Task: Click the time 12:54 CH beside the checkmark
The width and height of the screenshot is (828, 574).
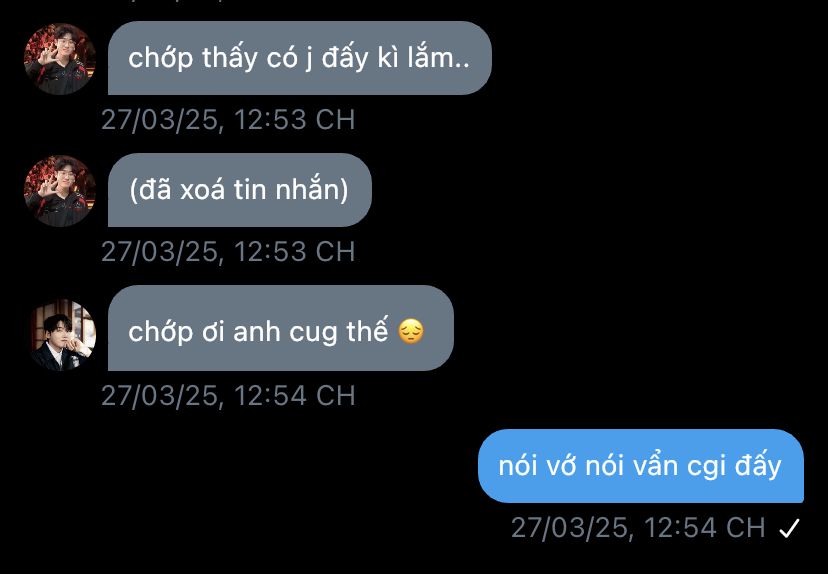Action: (704, 528)
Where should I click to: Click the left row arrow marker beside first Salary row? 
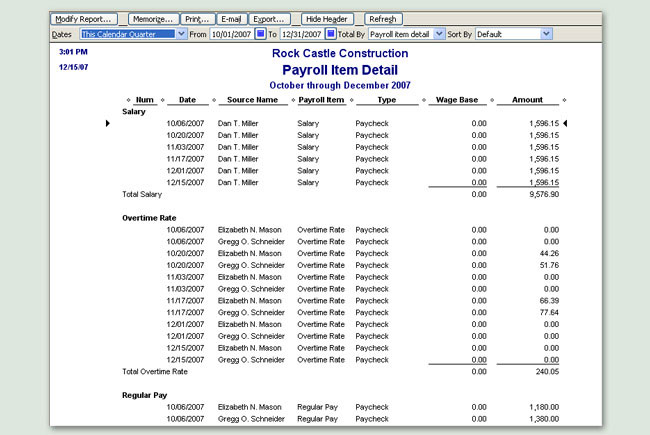click(109, 123)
# # # #
What is expected
Exactly as written above, print every record, and keep the pictures out.

Solution for this task
Task: Click the time 12:54 CH beside the checkmark
The width and height of the screenshot is (828, 574).
Action: (704, 528)
Where should I click to: Click the left row arrow marker beside first Salary row? 
click(109, 123)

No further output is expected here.